Democrats vs. Republicans: Which party really CARES?
While the corporate media focus public attention on the imminent opening of the Democratic and Republican Party conventions and the electoral contest, another battle matters much more to tens of millions of people still out of work: the failure of Congress to pass a third stimulus bill.
The provisions of the Coronavirus Aid, Relief, and Economic Security Act (CARES Act), which was passed in March, expired July 31. Despite its drawbacks for undocumented and gig workers, CARES provided incomes for tens of millions of unemployed workers and kept the economy afloat. Now the economy is sinking.
At the same time, Trump has cut the federal supplement to jobless benefits by executive order from $600 to $300, with, at best, another $100 from the state, and reduced the number of people eligible.
To eat and house themselves and their families, workers will have to gamble on jobs where they risk exposure to COVID-19. This is unacceptable.
House Democrats passed the Health and Economic Recovery Omnibus Emergency Solutions Act (HEROES Act) in mid-May. It extends the CARES unemployment benefits through January (March for gig workers), and this time includes benefits for undocumented workers. Money is also provided so states can hire workers to maintain infrastructure. It continues the moratorium on evictions for another 12 months. Its total cost is more than $3.4 trillion.
The Senate Republicans’ Health, Economic Assistance, Liability Protection and Schools (HEALS) bill offers far less, slashing federal jobless supplements while offering a $450 “bonus” to workers who find new jobs — essentially bribing them to risk their health. Its total cost would be about $1.1 trillion.
While any concession to the reactionary Senate and Trump is a crime against the working class, it’s apparent no compromise will be reached until summer recess ends on Sept. 8, at the very earliest.
In the meantime, millions face no jobs, loss of shelter, utility shutoffs, food “insecurity” — hunger — lack of health insurance and health care during the ongoing COVID-19 emergency, school reopenings, no money for school supplies and much more.
Systemic horrors such as poverty, mass incarceration, deportations, caging of im/migrants, racist police violence, anti-LGBTQ2S+ and sexist oppression, Islamophobia and ableism persist, including in cities and states under Democratic Party leadership.
The mass suffering occurring under Trump, and the callous eagerness to slash relief by the Republican-majority Senate, may result in Republicans being booted out in November. But the best that workers, especially the most oppressed, can expect is some mitigation of the crisis and the loss of center stage by a pro-fascist president.
While both the Democrats and Republicans serve the same imperialist ruling class, it’s a mistake to say “there’s no difference between the two parties.” But the working class, the class that through their labor creates all value in society, deserves more than partial relief from oppression and exploitation.
‘To each according to their needs’
In “Critique of the Gotha Program,” written in 1875, Karl Marx raised the famous slogan “from each according to [their] ability, to each according to [their] needs.” He explained that this could be achieved, after a period of transition from capitalism, in the final stage of communism “after the productive forces have also increased with the all-around development of the individual, and all the springs of co-operative wealth flow more abundantly.”
Back in 1875, the productive forces were far less developed than today.

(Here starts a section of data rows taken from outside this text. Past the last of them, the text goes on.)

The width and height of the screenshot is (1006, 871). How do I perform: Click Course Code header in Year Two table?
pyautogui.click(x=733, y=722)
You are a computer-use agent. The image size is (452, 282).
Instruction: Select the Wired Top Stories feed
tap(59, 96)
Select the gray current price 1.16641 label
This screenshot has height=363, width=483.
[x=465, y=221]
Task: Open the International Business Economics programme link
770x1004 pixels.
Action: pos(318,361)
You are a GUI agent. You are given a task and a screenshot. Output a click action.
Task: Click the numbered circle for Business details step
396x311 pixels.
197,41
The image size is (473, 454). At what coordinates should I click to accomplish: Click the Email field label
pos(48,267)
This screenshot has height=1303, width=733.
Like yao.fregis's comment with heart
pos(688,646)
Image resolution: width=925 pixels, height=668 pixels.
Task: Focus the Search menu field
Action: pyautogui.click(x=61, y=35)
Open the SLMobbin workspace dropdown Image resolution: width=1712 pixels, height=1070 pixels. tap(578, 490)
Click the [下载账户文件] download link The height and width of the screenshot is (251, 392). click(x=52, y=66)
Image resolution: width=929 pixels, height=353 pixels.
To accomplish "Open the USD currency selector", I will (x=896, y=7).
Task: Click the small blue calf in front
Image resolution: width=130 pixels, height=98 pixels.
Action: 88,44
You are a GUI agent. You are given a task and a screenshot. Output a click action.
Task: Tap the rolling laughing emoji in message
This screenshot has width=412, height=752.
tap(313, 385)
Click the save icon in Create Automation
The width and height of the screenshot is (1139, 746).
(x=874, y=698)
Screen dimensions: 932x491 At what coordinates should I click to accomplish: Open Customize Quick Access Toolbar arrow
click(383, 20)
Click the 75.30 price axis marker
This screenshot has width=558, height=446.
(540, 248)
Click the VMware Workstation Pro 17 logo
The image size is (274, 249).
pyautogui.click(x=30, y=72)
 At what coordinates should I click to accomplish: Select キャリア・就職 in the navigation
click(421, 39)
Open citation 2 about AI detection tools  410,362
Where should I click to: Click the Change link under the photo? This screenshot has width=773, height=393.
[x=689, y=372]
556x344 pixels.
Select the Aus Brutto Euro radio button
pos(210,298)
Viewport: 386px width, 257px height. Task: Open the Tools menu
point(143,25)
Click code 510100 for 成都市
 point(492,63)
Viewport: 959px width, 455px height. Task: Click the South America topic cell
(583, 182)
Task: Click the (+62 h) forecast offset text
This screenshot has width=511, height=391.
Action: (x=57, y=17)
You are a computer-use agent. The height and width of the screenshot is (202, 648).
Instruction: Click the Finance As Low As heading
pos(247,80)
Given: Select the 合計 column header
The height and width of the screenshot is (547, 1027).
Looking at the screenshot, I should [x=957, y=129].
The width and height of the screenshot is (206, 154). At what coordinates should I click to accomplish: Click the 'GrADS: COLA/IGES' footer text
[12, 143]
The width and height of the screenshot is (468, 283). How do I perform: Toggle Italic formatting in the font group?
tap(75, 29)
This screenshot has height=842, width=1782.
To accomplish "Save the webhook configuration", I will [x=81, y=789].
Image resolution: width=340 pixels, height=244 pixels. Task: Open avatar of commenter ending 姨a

Factories were powered by steam, electrification was decades away, and the assembly line was yet to be invented — let alone the “high-tech revolution” and other technological advances.
But even in 1875 Marx — still dismissed by cynics as utopian — could see the potential for shared abundance.
Now labor’s productivity has advanced to levels once unimaginable. There are “workerless” factories and “driverless” vehicles. One can order nearly all basic necessities with a mouse and a keyboard or a cellphone.
Human society has the material capacity to eradicate human want. Yet no matter who gets elected, suffering persists.
What gets in the way of securing the necessities of life for every human being?
It’s capitalism. It’s a system with a built-in contradiction: While production is social, ownership of the means of production is individual. Obscene income inequality gives a small clique of multi-billionaires more wealth than much of humanity, who live by selling their labor power and are increasingly pauperized.
Elections don’t change this
Many are desperate to kick Trump/Pence out. That’s understandable. But whatever happens in November, we need to stay in the class struggle. We have to fight for a planned economy organized for human needs, not profit — to make real the vision of 1875.